When I woke the next morning, the black jackal-headed jar was in my hand. I knew for sure that it had been in my bag when I went to sleep. I stared at it as early light danced through a nearby window and made the shadows long around me. The dream didn’t fade. I remembered everything.
I knew it was time to leave the little life I had made behind. When I said my farewells that day I told them that they may not ever see me again. There was something I had to find, though when they pressed I couldn’t tell them exactly what that was.
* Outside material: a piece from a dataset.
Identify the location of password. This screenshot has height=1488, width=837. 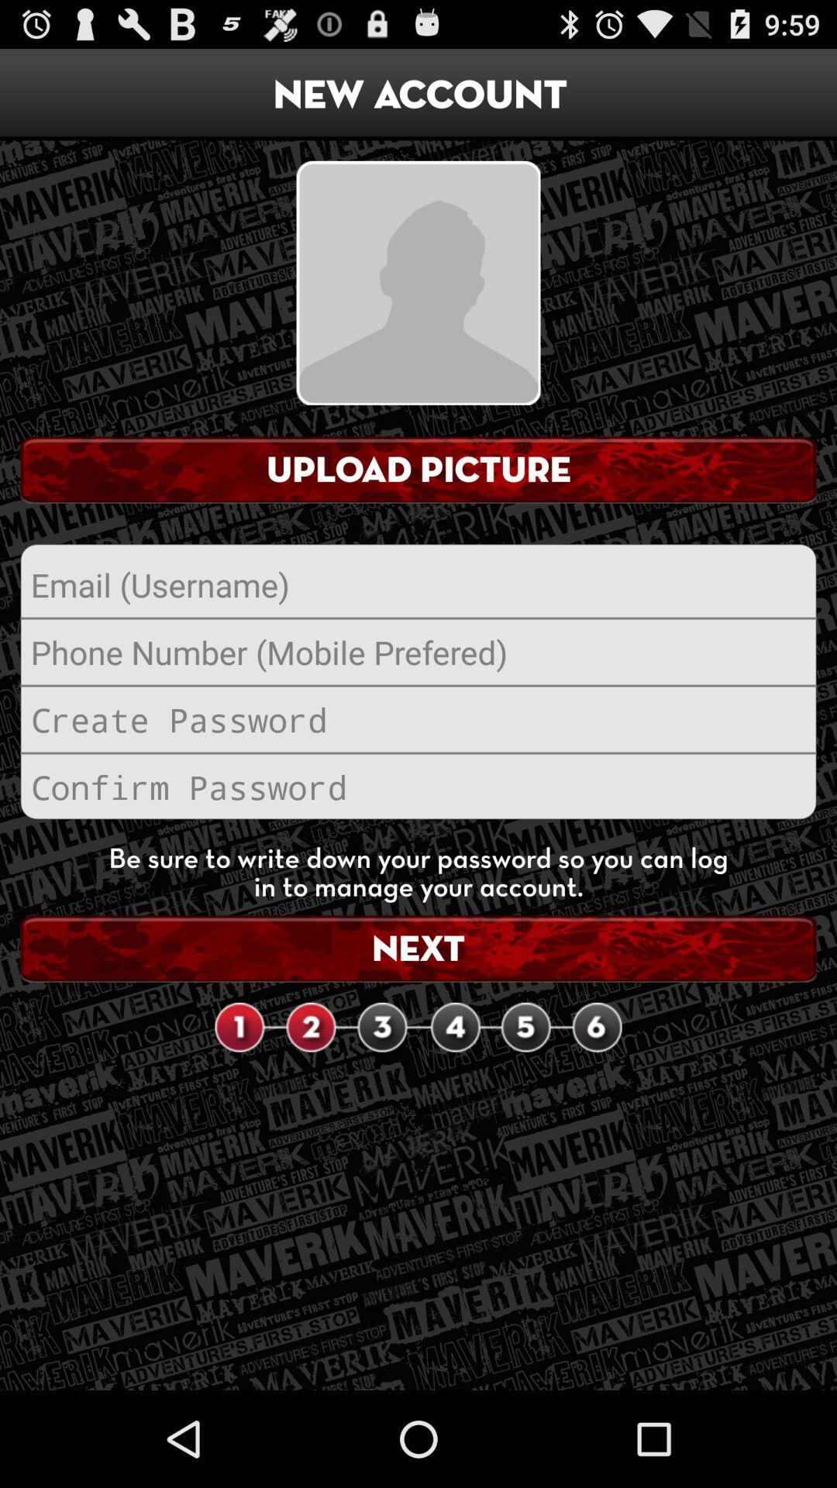
(419, 719).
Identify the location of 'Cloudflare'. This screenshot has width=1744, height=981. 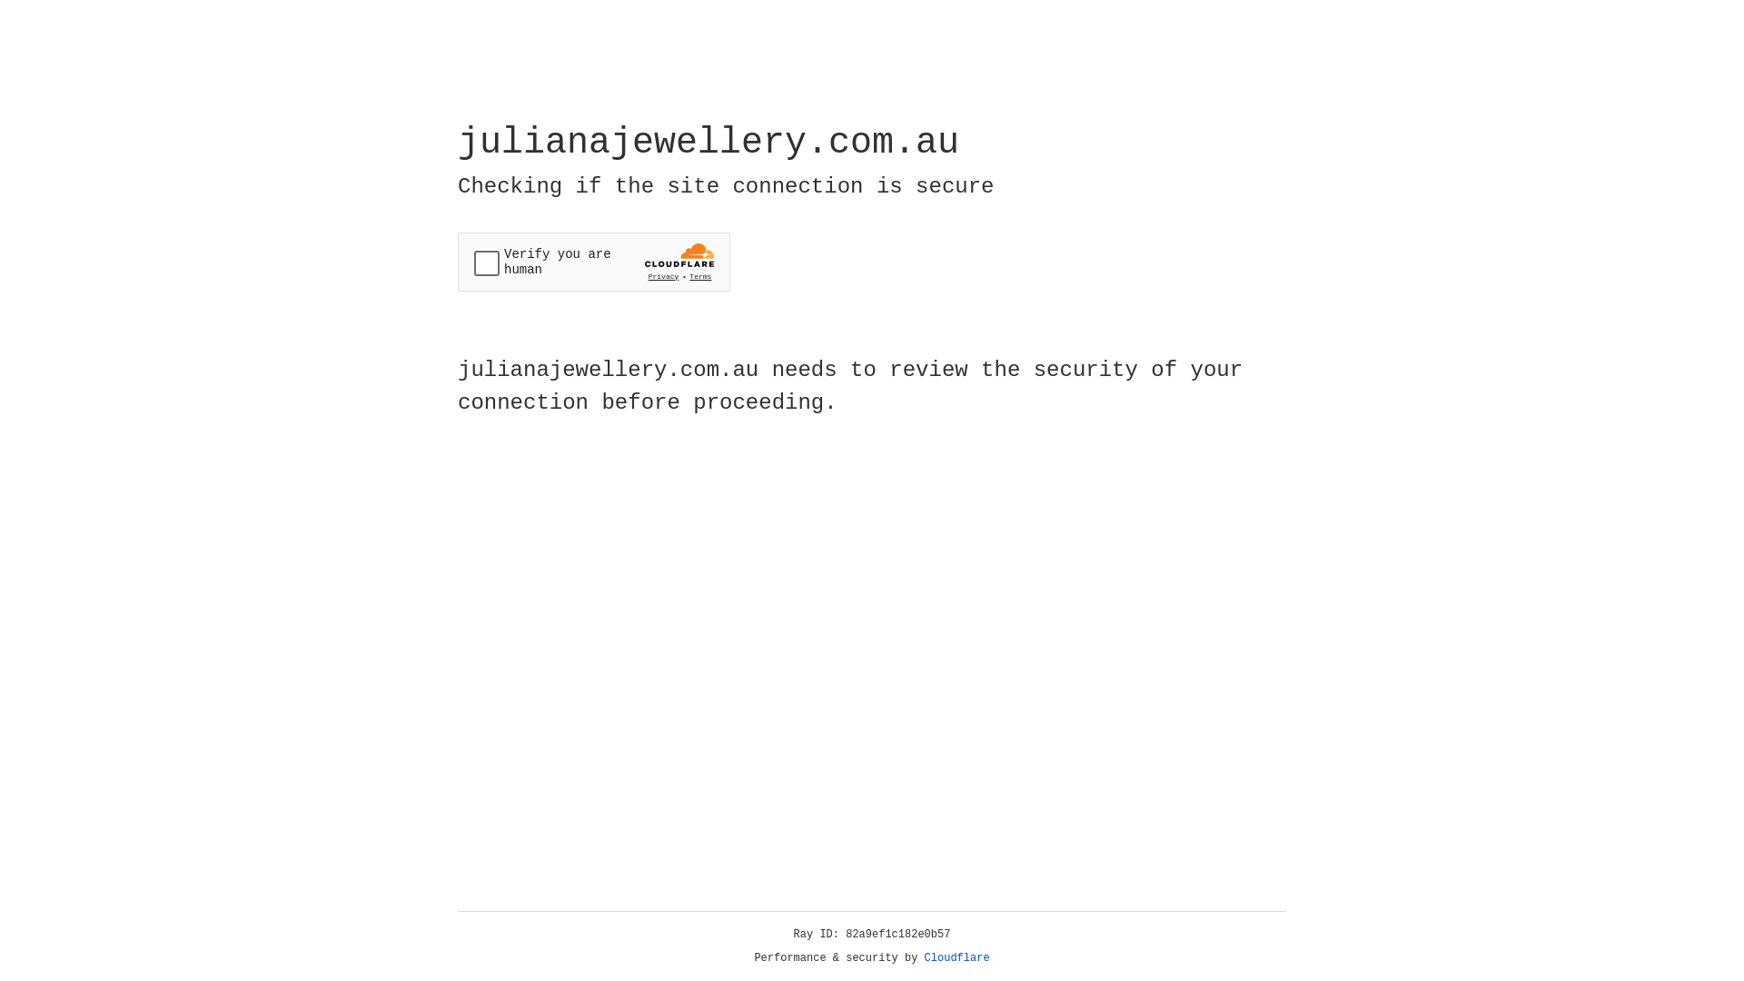
(924, 958).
Part of it was to seek knowledge on the undead and how it could be stopped. I knew deep in my soul that I couldn’t abide that sort of treachery though I didn’t yet know what I could do about it. That wasn’t all I was looking for, though.
“Seek me to find yourself.”
Hadn’t I wondered countless times who I was? How I had come to be in Kelmet? Did I have a life I couldn’t remember? Parents? Siblings maybe? Why did my life just start one day and why was there no one else like me? I wanted the answers more than anything.
I went south on a whim, toward a great river I had heard about that would eventually lead me to the coast.